* Goal *
Print every line below verbatim, including all items.

(Text and item location entries)
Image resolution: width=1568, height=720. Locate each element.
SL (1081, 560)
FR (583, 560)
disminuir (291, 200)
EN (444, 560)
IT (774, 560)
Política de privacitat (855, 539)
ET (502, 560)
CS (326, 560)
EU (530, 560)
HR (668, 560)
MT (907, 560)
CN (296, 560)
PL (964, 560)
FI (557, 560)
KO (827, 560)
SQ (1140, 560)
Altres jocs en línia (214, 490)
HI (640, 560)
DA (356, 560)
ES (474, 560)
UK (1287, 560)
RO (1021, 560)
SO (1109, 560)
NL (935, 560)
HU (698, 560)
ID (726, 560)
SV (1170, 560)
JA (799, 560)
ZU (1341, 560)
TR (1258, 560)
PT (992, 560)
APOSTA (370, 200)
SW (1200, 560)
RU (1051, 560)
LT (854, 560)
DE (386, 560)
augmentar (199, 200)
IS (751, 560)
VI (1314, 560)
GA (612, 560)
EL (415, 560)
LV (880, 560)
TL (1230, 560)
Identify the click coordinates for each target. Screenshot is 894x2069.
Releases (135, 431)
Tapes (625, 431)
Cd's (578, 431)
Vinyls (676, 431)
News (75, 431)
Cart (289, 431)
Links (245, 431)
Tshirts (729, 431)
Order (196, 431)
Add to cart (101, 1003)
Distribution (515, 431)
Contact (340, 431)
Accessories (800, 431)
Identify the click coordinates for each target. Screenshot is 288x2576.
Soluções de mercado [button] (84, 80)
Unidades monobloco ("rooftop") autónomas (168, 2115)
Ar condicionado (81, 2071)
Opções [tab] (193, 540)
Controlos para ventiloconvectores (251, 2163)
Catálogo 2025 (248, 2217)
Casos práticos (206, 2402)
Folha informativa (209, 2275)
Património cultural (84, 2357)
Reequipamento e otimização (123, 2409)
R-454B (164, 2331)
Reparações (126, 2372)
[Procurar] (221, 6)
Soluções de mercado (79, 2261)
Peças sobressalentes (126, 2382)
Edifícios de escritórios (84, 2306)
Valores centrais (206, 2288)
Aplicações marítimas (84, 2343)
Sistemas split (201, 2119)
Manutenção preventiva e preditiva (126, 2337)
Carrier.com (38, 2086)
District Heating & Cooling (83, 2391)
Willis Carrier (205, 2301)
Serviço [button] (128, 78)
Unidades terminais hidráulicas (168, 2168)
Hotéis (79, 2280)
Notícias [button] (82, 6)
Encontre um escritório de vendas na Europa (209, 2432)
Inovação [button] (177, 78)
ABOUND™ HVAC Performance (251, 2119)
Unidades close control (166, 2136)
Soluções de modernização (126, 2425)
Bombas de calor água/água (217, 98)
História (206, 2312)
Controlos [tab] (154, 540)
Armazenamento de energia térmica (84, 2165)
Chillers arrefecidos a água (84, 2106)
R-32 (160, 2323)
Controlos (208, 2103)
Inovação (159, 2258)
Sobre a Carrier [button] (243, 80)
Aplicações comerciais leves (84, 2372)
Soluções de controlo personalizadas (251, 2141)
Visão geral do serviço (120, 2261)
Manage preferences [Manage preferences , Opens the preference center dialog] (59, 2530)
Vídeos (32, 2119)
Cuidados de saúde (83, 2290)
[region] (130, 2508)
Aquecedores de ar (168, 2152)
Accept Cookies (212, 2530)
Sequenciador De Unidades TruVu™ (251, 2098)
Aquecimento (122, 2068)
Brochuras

* Task solution *
Image resolution: width=1568, height=720. Locate each element.
SL (1081, 560)
FR (583, 560)
disminuir (291, 200)
EN (444, 560)
IT (774, 560)
Política de privacitat (855, 539)
ET (502, 560)
CS (326, 560)
EU (530, 560)
HR (668, 560)
MT (907, 560)
CN (296, 560)
PL (964, 560)
FI (557, 560)
KO (827, 560)
SQ (1140, 560)
Altres jocs en línia (214, 490)
HI (640, 560)
DA (356, 560)
ES (474, 560)
UK (1287, 560)
RO (1021, 560)
SO (1109, 560)
NL (935, 560)
HU (698, 560)
ID (726, 560)
SV (1170, 560)
JA (799, 560)
ZU (1341, 560)
TR (1258, 560)
PT (992, 560)
APOSTA (370, 200)
SW (1200, 560)
RU (1051, 560)
LT (854, 560)
DE (386, 560)
augmentar (199, 200)
IS (751, 560)
VI (1314, 560)
GA (612, 560)
EL (415, 560)
LV (880, 560)
TL (1230, 560)
Identify the click coordinates for each target. Screenshot is 894x2069.
Releases (135, 431)
Tapes (625, 431)
Cd's (578, 431)
Vinyls (676, 431)
News (75, 431)
Cart (289, 431)
Links (245, 431)
Tshirts (729, 431)
Order (196, 431)
Add to cart (101, 1003)
Distribution (515, 431)
Contact (340, 431)
Accessories (800, 431)
Identify the click coordinates for each target. Screenshot is 288x2576.
Soluções de mercado [button] (84, 80)
Unidades monobloco ("rooftop") autónomas (168, 2115)
Ar condicionado (81, 2071)
Opções [tab] (193, 540)
Controlos para ventiloconvectores (251, 2163)
Catálogo 2025 (248, 2217)
Casos práticos (206, 2402)
Folha informativa (209, 2275)
Património cultural (84, 2357)
Reequipamento e otimização (123, 2409)
R-454B (164, 2331)
Reparações (126, 2372)
[Procurar] (221, 6)
Soluções de mercado (79, 2261)
Peças sobressalentes (126, 2382)
Edifícios de escritórios (84, 2306)
Valores centrais (206, 2288)
Aplicações marítimas (84, 2343)
Sistemas split (201, 2119)
Manutenção preventiva e preditiva (126, 2337)
Carrier.com (38, 2086)
District Heating & Cooling (83, 2391)
Willis Carrier (205, 2301)
Serviço [button] (128, 78)
Unidades terminais hidráulicas (168, 2168)
Hotéis (79, 2280)
Notícias [button] (82, 6)
Encontre um escritório de vendas na Europa (209, 2432)
Inovação [button] (177, 78)
ABOUND™ HVAC Performance (251, 2119)
Unidades close control (166, 2136)
Soluções de modernização (126, 2425)
Bombas de calor água/água (217, 98)
História (206, 2312)
Controlos [tab] (154, 540)
Armazenamento de energia térmica (84, 2165)
Chillers arrefecidos a água (84, 2106)
R-32 (160, 2323)
Controlos (208, 2103)
Inovação (159, 2258)
Sobre a Carrier [button] (243, 80)
Aplicações comerciais leves (84, 2372)
Soluções de controlo personalizadas (251, 2141)
Visão geral do serviço (120, 2261)
Manage preferences [Manage preferences , Opens the preference center dialog] (59, 2530)
Vídeos (32, 2119)
Cuidados de saúde (83, 2290)
[region] (130, 2508)
Aquecedores de ar (168, 2152)
Accept Cookies (212, 2530)
Sequenciador De Unidades TruVu™ (251, 2098)
Aquecimento (122, 2068)
Brochuras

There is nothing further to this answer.